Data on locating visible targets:

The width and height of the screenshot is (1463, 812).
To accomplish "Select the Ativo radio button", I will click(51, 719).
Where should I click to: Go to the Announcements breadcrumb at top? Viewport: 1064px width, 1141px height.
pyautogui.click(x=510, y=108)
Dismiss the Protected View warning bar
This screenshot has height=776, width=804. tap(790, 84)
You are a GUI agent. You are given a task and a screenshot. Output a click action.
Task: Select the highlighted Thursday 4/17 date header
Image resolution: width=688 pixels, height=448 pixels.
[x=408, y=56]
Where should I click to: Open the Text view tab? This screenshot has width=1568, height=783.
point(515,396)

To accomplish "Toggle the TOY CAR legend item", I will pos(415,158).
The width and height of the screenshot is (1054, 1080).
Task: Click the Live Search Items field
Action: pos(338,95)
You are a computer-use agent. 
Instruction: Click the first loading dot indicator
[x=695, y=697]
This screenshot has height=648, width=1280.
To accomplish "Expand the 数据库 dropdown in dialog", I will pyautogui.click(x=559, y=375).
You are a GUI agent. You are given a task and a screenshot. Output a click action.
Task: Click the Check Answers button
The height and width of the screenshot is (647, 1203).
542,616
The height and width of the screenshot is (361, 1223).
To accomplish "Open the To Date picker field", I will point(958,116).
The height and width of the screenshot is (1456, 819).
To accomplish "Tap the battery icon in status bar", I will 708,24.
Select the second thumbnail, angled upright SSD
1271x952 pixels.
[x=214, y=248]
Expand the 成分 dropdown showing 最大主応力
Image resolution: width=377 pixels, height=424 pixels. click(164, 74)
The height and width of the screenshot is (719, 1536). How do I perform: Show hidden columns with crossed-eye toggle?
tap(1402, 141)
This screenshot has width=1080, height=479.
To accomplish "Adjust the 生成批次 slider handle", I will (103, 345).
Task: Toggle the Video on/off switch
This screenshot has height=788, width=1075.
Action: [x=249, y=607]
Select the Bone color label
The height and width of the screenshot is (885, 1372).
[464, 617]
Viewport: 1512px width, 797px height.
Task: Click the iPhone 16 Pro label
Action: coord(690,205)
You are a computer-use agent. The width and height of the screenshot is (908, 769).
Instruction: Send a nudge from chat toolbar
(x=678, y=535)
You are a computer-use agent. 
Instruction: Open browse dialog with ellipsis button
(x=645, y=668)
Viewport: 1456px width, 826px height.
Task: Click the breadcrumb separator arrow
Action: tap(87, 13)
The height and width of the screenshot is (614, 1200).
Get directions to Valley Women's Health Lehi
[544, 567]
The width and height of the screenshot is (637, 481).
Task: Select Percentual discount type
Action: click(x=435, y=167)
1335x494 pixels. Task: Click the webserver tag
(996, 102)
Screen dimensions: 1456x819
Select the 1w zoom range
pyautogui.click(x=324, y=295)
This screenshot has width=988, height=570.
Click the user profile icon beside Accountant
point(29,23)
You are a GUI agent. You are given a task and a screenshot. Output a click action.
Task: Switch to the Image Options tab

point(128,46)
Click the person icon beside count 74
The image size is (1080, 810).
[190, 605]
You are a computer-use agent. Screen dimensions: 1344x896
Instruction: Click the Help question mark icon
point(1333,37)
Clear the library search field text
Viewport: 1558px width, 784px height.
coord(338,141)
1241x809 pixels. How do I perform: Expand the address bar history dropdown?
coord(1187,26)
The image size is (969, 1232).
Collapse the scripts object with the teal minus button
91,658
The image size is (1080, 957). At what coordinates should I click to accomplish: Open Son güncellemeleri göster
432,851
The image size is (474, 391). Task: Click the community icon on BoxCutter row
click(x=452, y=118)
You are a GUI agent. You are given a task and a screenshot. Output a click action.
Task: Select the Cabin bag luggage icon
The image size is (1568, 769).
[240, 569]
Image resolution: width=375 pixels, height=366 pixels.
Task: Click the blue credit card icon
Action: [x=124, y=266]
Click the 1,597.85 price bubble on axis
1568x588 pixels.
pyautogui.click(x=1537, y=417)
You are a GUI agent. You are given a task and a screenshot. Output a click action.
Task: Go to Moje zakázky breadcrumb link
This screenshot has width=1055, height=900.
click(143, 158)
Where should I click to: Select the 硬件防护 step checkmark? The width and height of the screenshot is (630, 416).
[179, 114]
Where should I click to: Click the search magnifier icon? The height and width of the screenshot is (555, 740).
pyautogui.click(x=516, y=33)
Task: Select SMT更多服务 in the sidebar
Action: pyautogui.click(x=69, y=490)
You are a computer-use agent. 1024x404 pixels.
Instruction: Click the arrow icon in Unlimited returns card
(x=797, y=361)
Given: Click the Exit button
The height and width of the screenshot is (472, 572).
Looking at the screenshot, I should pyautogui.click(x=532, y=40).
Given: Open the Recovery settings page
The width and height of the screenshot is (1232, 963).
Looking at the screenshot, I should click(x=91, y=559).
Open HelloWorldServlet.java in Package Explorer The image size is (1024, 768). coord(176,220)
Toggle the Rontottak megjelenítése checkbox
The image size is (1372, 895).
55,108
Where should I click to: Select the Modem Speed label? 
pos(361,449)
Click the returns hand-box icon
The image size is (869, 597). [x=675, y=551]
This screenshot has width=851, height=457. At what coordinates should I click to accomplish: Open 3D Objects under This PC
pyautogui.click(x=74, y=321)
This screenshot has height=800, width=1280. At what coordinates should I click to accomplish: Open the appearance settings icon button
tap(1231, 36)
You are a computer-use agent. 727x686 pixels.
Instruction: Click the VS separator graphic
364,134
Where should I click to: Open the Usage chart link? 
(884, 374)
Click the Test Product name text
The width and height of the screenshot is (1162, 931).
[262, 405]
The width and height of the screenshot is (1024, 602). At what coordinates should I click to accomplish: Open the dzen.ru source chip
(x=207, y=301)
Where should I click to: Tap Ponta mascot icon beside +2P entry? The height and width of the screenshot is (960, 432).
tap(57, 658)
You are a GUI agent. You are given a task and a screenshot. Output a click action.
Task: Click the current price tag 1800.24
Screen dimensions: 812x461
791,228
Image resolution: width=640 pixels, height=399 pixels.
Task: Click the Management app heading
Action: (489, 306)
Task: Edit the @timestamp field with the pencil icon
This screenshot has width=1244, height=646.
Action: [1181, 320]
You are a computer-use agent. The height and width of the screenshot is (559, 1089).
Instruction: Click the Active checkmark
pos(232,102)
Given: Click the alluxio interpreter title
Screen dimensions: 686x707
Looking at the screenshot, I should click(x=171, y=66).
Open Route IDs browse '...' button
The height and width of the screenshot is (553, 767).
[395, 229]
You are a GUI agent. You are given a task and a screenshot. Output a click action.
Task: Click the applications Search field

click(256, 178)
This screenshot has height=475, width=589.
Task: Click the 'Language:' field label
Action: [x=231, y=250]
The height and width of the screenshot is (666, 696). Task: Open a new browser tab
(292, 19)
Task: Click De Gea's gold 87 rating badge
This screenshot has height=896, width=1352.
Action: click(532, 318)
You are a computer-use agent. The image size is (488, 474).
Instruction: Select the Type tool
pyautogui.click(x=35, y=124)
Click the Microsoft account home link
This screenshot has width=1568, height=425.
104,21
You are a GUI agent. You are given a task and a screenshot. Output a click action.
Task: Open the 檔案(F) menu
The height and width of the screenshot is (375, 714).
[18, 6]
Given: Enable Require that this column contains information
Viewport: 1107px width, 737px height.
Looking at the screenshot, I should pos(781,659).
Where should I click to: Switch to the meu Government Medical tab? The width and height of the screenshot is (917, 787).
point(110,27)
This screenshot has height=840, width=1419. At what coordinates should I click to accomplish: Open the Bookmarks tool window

**Exercise description**. Could you recast the data from the line with "1241x809 pixels. How" up to and including the line with "click(x=452, y=118)" as a two-column CSV headed instruction and action, with one row per pair, each value in its own quoted field and line breaks turned into spaces?

**Output below**.
instruction,action
"1241x809 pixels. How do I perform: Expand the address bar history dropdown?","coord(1187,26)"
"The image size is (969, 1232). Collapse the scripts object with the teal minus button","91,658"
"The image size is (1080, 957). At what coordinates should I click to accomplish: Open Son güncellemeleri göster","432,851"
"The image size is (474, 391). Task: Click the community icon on BoxCutter row","click(x=452, y=118)"